• Exercise: Read the entries that follow and give each one again precisely.
[[ Input data, beginning ]]
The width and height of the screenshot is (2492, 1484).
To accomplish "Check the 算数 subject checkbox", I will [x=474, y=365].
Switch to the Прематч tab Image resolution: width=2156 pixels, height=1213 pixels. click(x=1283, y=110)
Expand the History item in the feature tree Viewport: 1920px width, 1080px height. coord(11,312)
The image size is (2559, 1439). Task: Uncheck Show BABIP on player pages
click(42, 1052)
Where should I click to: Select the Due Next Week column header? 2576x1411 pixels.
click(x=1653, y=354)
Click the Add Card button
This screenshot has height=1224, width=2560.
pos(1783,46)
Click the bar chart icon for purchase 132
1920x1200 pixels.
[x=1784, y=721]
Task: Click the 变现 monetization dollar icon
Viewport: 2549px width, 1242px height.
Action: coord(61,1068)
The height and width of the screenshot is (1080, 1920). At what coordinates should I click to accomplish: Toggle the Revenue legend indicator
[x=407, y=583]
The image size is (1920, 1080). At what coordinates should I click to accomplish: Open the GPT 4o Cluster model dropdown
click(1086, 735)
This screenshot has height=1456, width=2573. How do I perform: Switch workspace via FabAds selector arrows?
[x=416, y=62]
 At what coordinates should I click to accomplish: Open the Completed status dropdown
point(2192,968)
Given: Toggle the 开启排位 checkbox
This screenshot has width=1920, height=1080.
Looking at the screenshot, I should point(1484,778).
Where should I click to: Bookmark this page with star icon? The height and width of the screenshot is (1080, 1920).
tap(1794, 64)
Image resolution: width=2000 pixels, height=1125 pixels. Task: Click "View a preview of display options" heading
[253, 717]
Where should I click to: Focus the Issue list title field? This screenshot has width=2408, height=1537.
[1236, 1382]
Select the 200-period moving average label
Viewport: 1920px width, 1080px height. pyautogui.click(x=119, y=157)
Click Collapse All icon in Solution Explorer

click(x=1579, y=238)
[[ Input data, end ]]
• Response box:
The width and height of the screenshot is (2492, 1484).
To accomplish "Check the 算数 subject checkbox", I will [x=474, y=365].
Switch to the Прематч tab Image resolution: width=2156 pixels, height=1213 pixels. click(x=1283, y=110)
Expand the History item in the feature tree Viewport: 1920px width, 1080px height. coord(11,312)
The image size is (2559, 1439). Task: Uncheck Show BABIP on player pages
click(42, 1052)
Where should I click to: Select the Due Next Week column header? 2576x1411 pixels.
click(x=1653, y=354)
Click the Add Card button
This screenshot has height=1224, width=2560.
pos(1783,46)
Click the bar chart icon for purchase 132
1920x1200 pixels.
[x=1784, y=721]
Task: Click the 变现 monetization dollar icon
Viewport: 2549px width, 1242px height.
Action: coord(61,1068)
The height and width of the screenshot is (1080, 1920). At what coordinates should I click to accomplish: Toggle the Revenue legend indicator
[x=407, y=583]
The image size is (1920, 1080). At what coordinates should I click to accomplish: Open the GPT 4o Cluster model dropdown
click(1086, 735)
This screenshot has height=1456, width=2573. How do I perform: Switch workspace via FabAds selector arrows?
[x=416, y=62]
 At what coordinates should I click to accomplish: Open the Completed status dropdown
point(2192,968)
Given: Toggle the 开启排位 checkbox
This screenshot has width=1920, height=1080.
Looking at the screenshot, I should point(1484,778).
Where should I click to: Bookmark this page with star icon? The height and width of the screenshot is (1080, 1920).
tap(1794, 64)
Image resolution: width=2000 pixels, height=1125 pixels. Task: Click "View a preview of display options" heading
[253, 717]
Where should I click to: Focus the Issue list title field? This screenshot has width=2408, height=1537.
[1236, 1382]
Select the 200-period moving average label
Viewport: 1920px width, 1080px height. pyautogui.click(x=119, y=157)
Click Collapse All icon in Solution Explorer

click(x=1579, y=238)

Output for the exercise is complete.